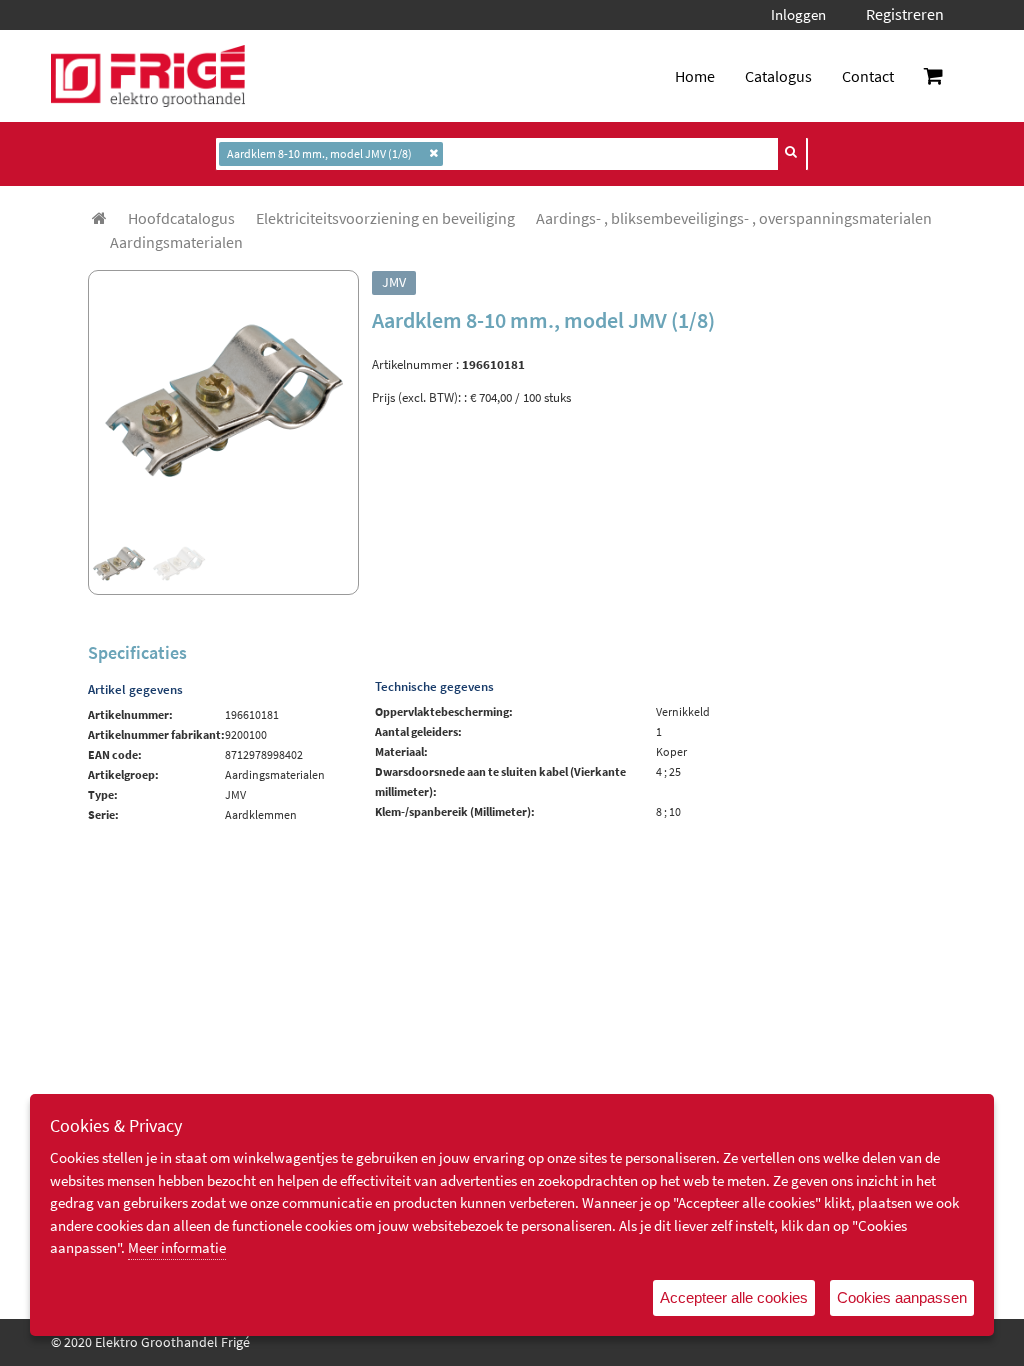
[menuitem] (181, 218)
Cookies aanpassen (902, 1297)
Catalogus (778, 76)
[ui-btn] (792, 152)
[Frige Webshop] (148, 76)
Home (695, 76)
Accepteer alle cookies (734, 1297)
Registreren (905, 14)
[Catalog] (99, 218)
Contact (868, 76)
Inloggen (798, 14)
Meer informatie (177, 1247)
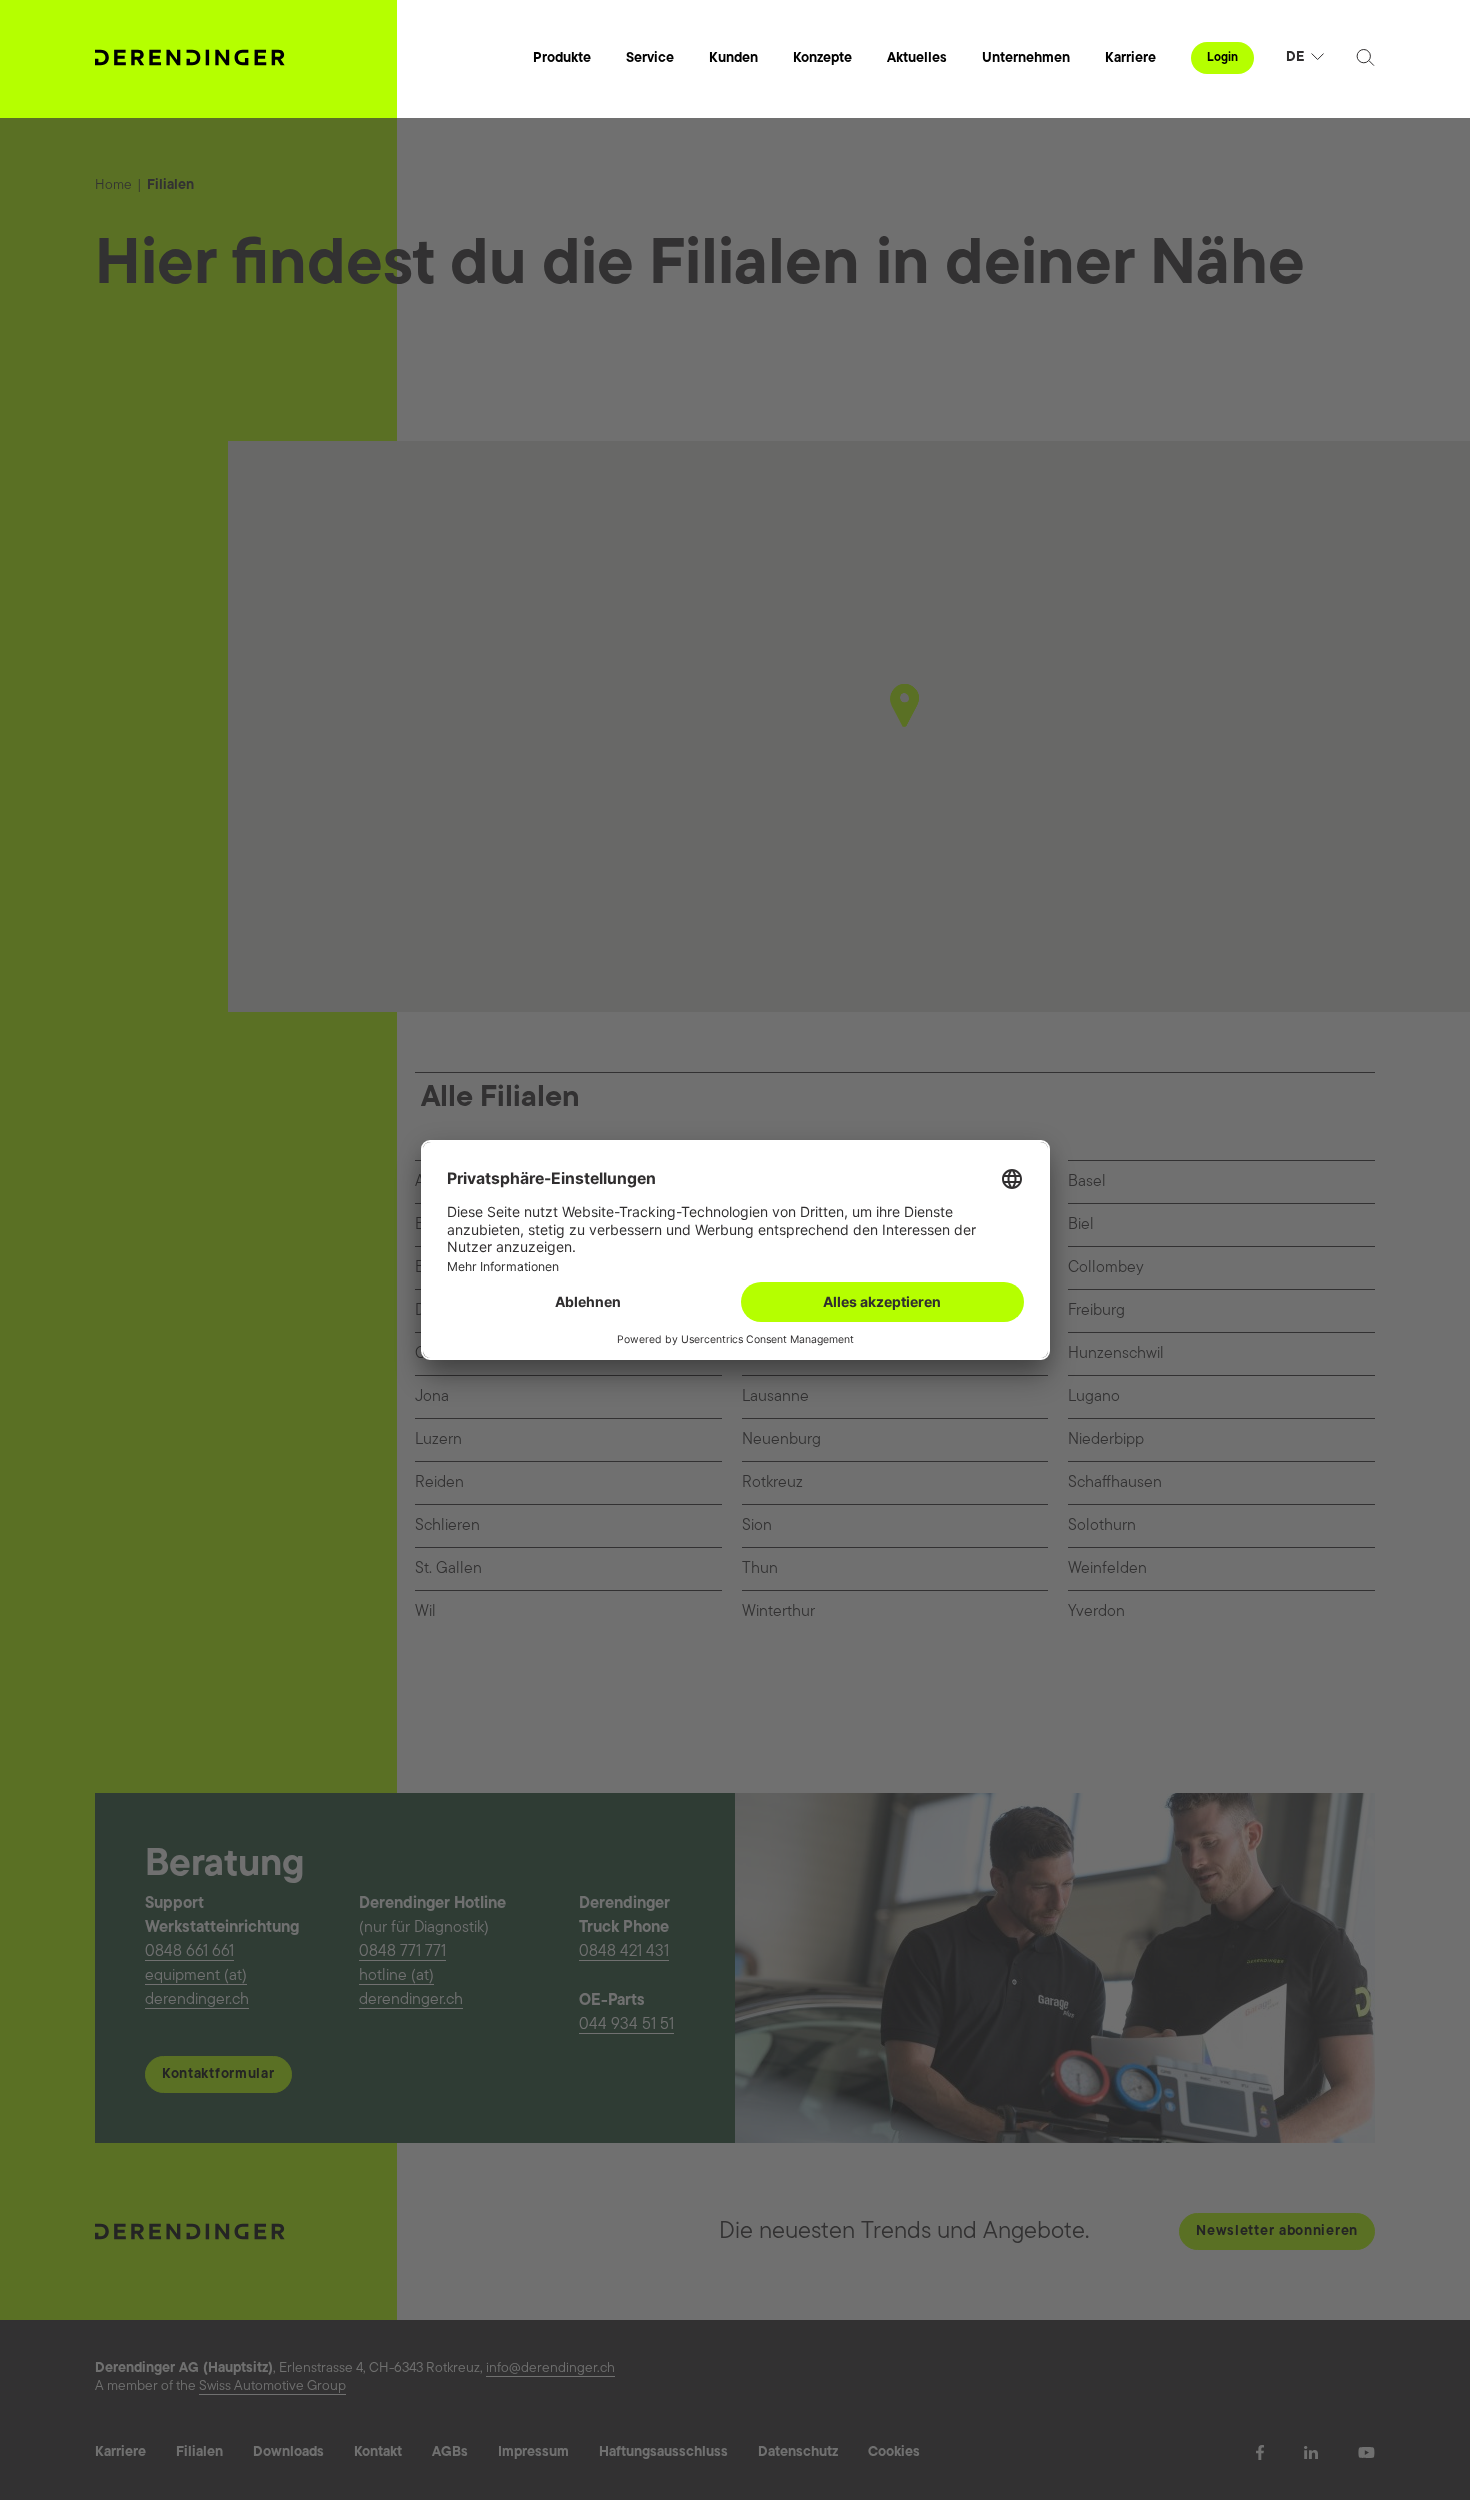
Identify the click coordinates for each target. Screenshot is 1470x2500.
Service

--

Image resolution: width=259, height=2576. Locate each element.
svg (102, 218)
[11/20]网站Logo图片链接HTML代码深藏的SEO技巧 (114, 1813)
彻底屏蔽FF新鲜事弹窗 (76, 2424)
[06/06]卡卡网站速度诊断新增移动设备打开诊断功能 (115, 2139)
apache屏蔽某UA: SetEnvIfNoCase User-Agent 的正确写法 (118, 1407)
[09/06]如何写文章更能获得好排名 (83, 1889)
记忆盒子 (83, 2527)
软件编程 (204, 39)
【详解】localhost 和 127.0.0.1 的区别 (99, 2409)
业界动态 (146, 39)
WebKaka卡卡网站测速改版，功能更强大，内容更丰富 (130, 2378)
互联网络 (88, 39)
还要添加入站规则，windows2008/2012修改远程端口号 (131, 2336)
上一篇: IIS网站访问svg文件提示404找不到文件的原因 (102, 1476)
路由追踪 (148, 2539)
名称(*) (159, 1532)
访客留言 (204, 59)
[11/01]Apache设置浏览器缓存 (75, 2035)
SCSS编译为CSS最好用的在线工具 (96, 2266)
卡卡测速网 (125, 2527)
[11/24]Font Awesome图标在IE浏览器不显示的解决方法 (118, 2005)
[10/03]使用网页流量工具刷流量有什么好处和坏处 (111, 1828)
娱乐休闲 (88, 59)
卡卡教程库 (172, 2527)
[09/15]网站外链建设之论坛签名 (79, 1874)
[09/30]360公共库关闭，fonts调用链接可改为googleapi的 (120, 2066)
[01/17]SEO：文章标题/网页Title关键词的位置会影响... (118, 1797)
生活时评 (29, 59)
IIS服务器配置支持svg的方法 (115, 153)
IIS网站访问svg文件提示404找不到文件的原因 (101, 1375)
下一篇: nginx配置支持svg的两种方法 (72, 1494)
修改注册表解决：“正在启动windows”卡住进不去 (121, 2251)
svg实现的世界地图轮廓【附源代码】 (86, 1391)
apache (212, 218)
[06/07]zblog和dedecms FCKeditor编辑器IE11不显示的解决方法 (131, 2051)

...

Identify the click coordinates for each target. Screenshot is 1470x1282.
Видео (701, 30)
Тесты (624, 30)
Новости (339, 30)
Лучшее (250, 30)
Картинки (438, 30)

TASK DIRECTIONS:
The reply should consist solely of the lines above from the one that has "apache (212, 218)" through the one that has "[06/07]zblog和dedecms FCKeditor编辑器IE11不显示的解决方法 (131, 2051)", reproduced exactly.

ANSWER SECTION:
apache (212, 218)
[06/07]zblog和dedecms FCKeditor编辑器IE11不显示的解决方法 (131, 2051)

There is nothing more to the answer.